5. We may illustrate this point a little further. Suppose in the present case where the learned Judge felt that three years sentence was sufficient to the accused, for no fault of any one the case is dragged on for three years, would the Judge say that the person is sentenced to three years exclusive of the custody period. It virtually amounts to imposing a sentence of six years. That is not the intention of the Legislature and the custody period should not be permitted to influence the mind of the Court in pronouncing adequate and reasonable sentence. The principles on which the sentences are determined are well-known and they need not be reiterated. We are thus satisfied that the learned Judge was clearly in error in adding the direction to his operative part of the judgment.

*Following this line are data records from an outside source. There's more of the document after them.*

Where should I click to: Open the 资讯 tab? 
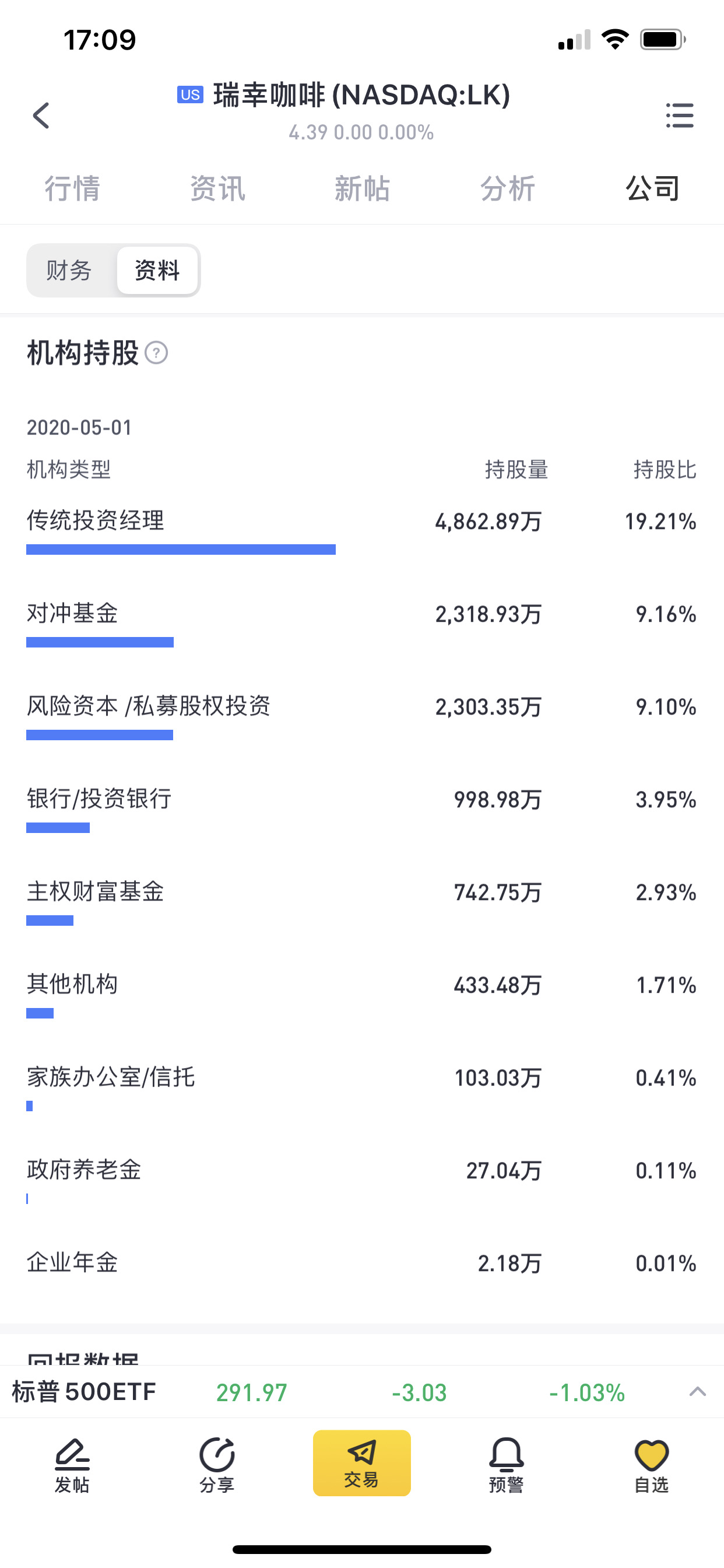coord(217,188)
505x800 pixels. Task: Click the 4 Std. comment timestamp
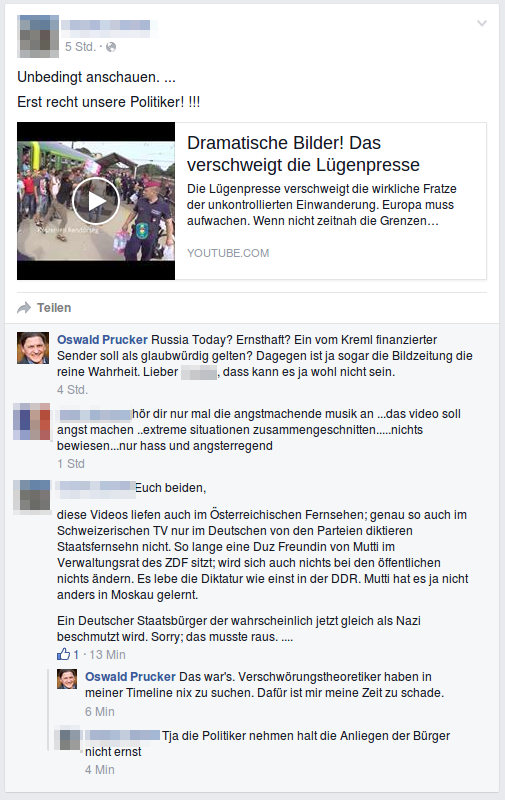point(72,390)
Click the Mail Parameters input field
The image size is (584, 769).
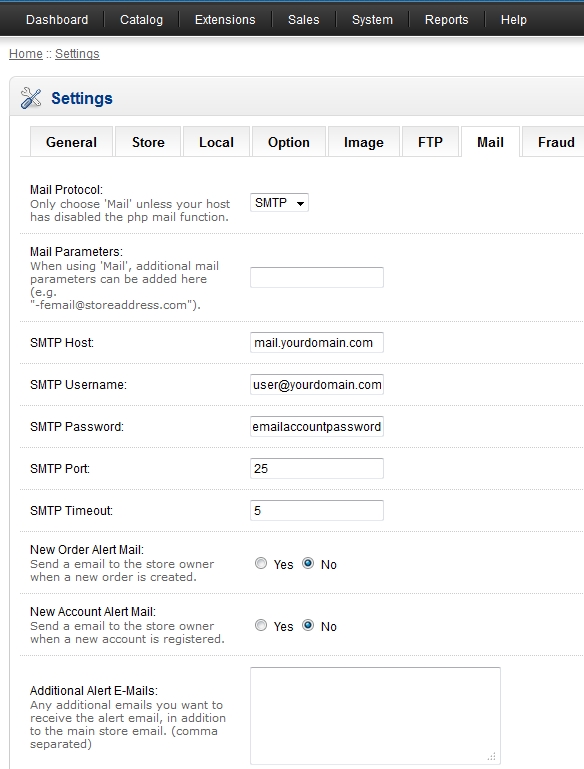(x=317, y=278)
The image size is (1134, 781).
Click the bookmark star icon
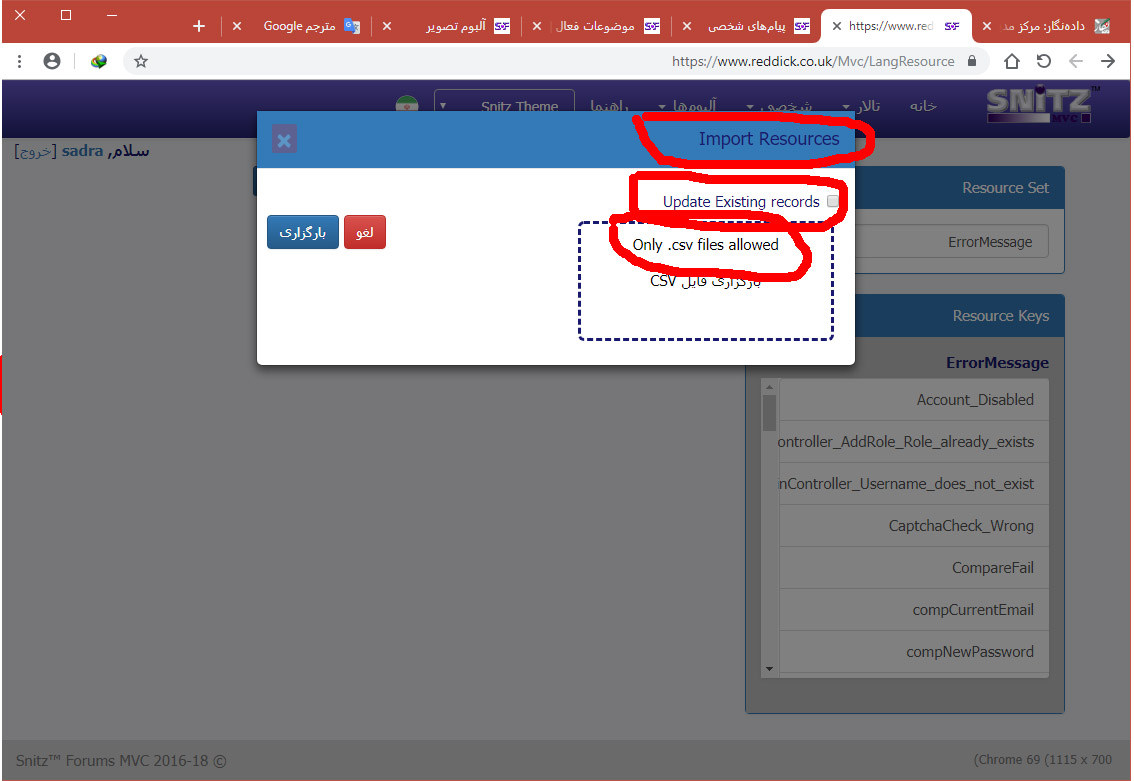coord(141,61)
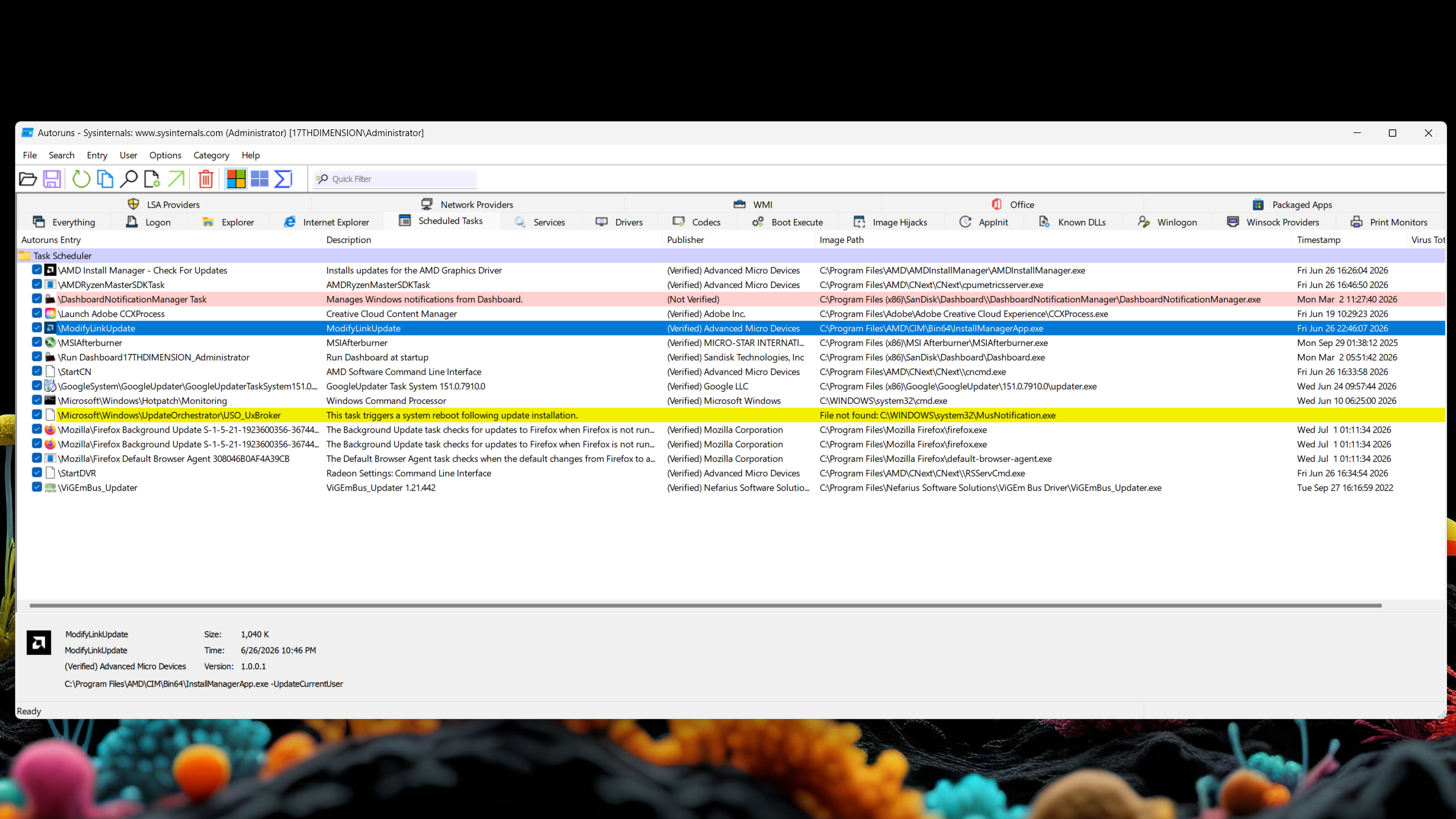Uncheck the MSIAfterburner task checkbox
Viewport: 1456px width, 819px height.
coord(37,342)
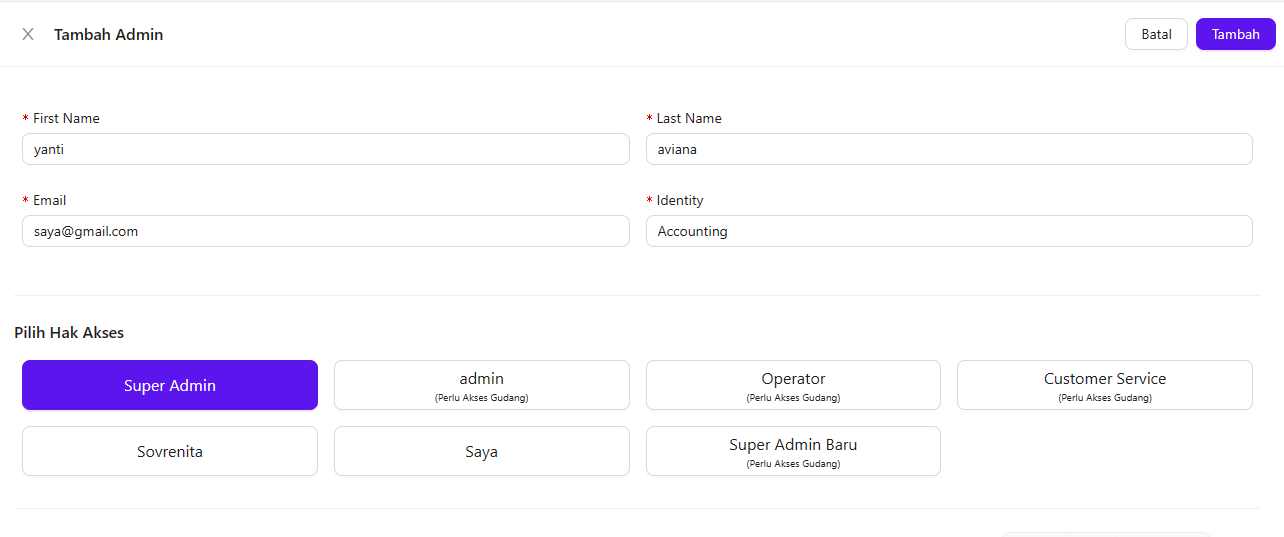This screenshot has width=1284, height=537.
Task: Click the First Name label text
Action: click(x=66, y=118)
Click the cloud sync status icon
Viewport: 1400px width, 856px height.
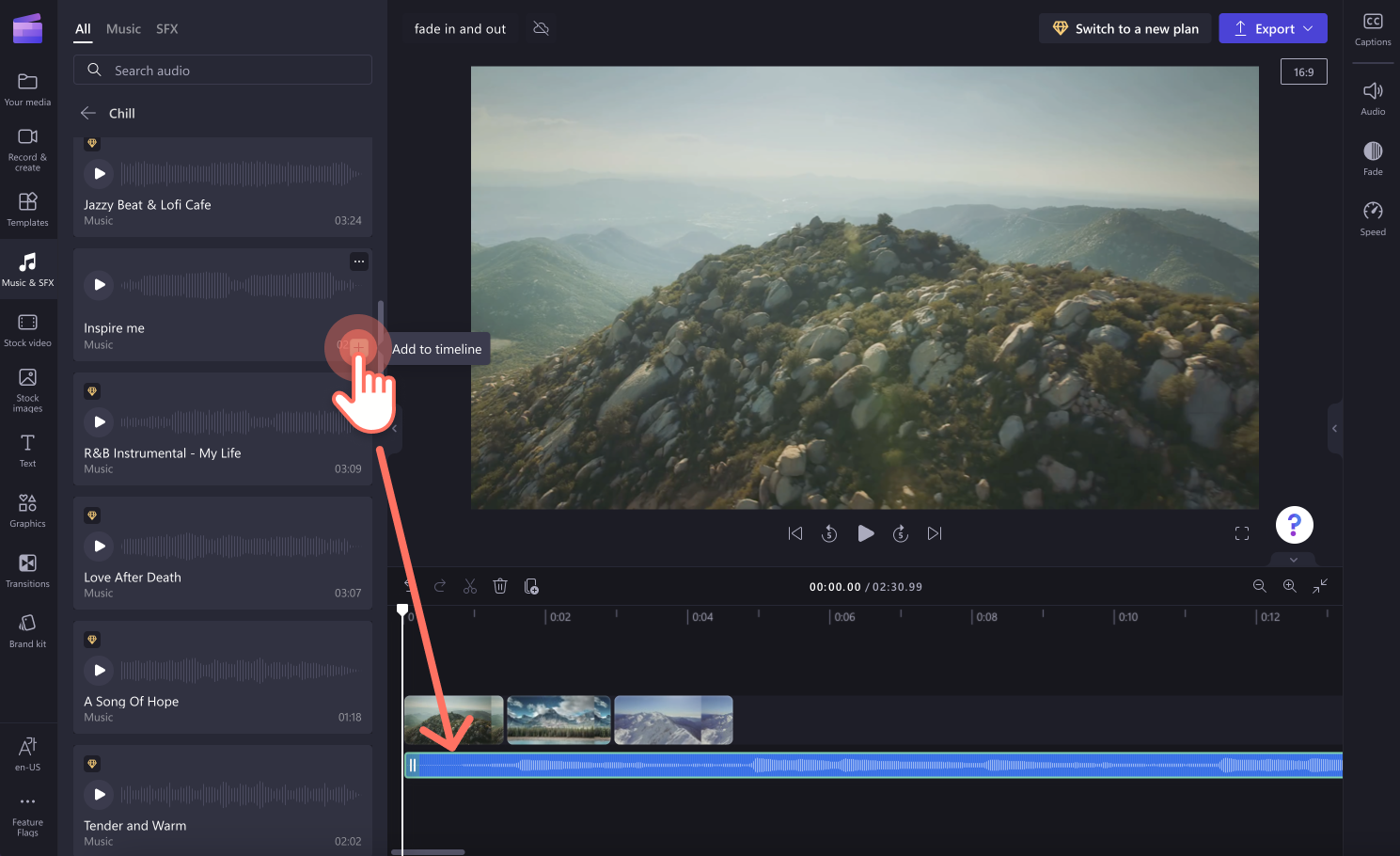coord(541,28)
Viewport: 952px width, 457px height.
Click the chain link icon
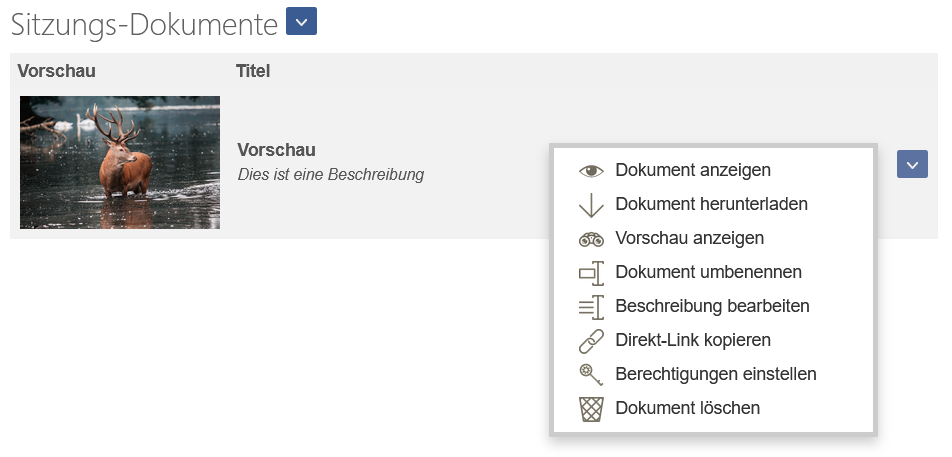click(591, 341)
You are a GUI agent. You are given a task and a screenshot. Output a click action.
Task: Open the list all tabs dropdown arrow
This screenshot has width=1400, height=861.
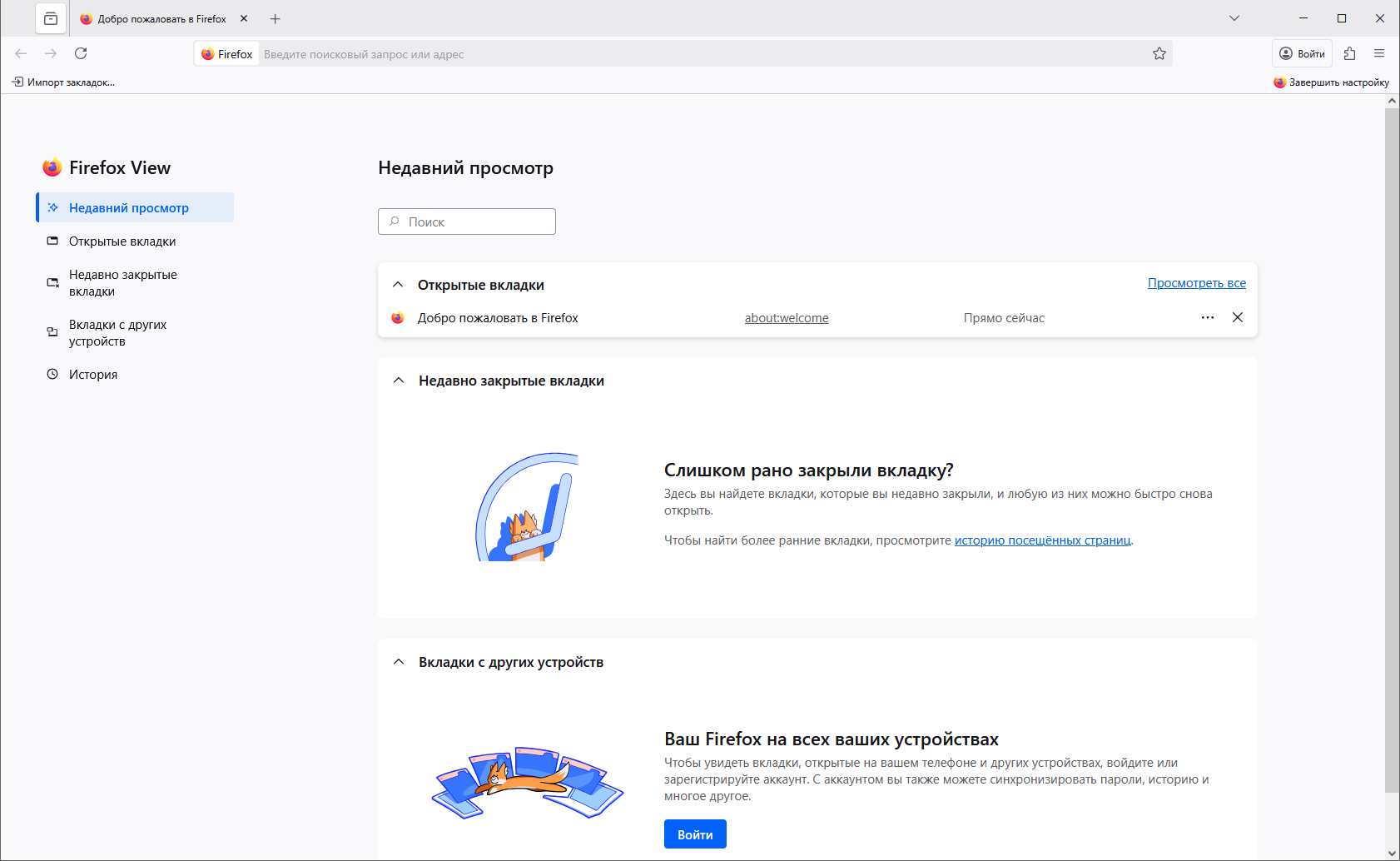[1234, 18]
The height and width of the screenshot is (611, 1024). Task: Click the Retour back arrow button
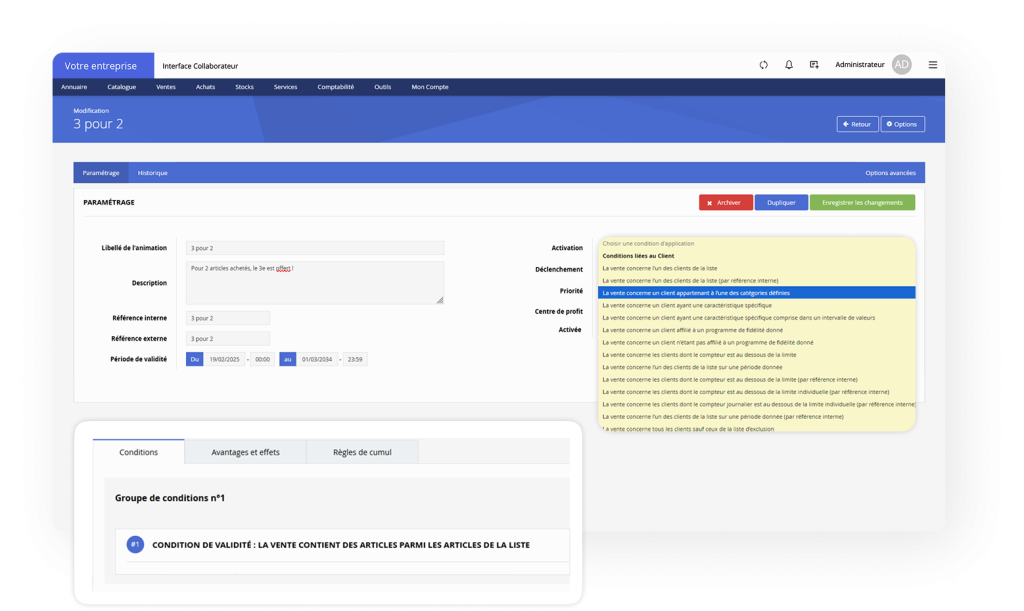pyautogui.click(x=857, y=124)
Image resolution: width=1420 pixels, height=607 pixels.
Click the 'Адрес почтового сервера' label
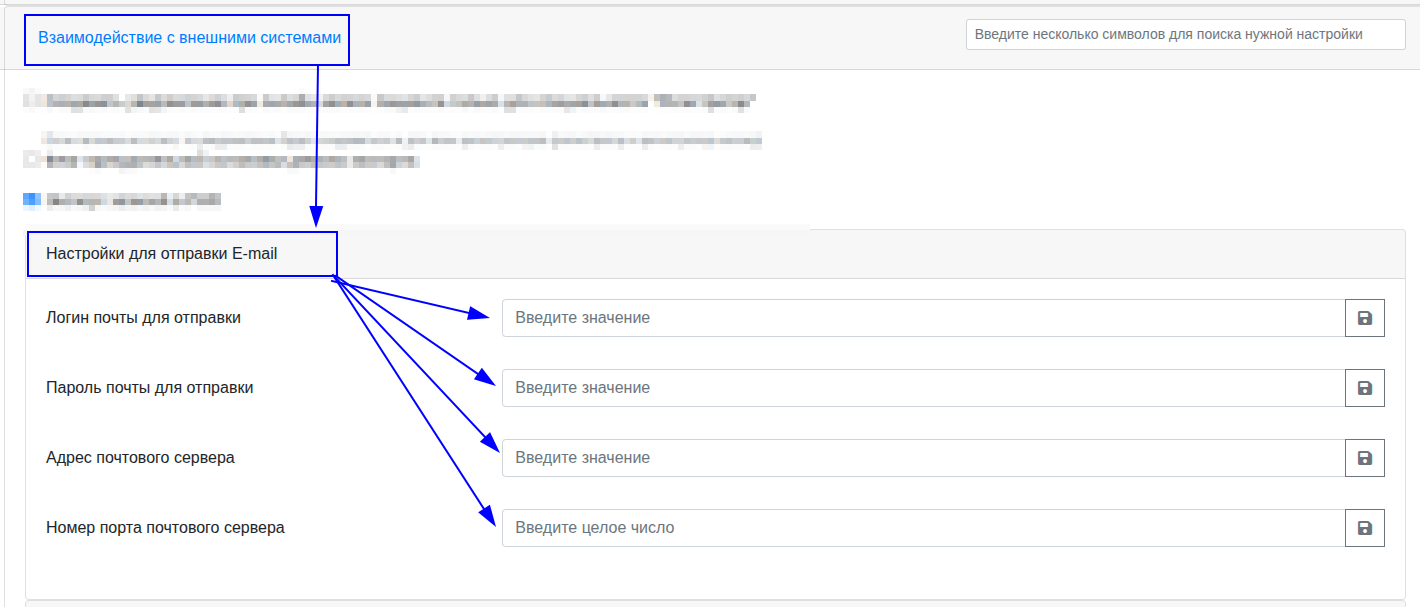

6. We therefore quash that direction, viz. that the sentence shall be exclusive of the term for which the accused was in detention during investigation, enquiry or trial. On the contrary, we pronounce that the operative part of the sentence shall be three years R.I. and to pay a fine of Rs. 300 in default to suffer R.I. for six months under Section 304 part (2), Indian Penal Code. The period of detention undergone by the accused must be given credit to from this sentence and the total sentence of the accused must be worked out on that footing only.

7. We thus allow this application and direct that the authorities concerned will give the accused credit of his period of detention under Section 428, Criminal Procedure Code on the footing that the only sentence in the case is three years R.I. and fine of Rs. 300 in default to suffer R.I. for six months under Section 304 part (2).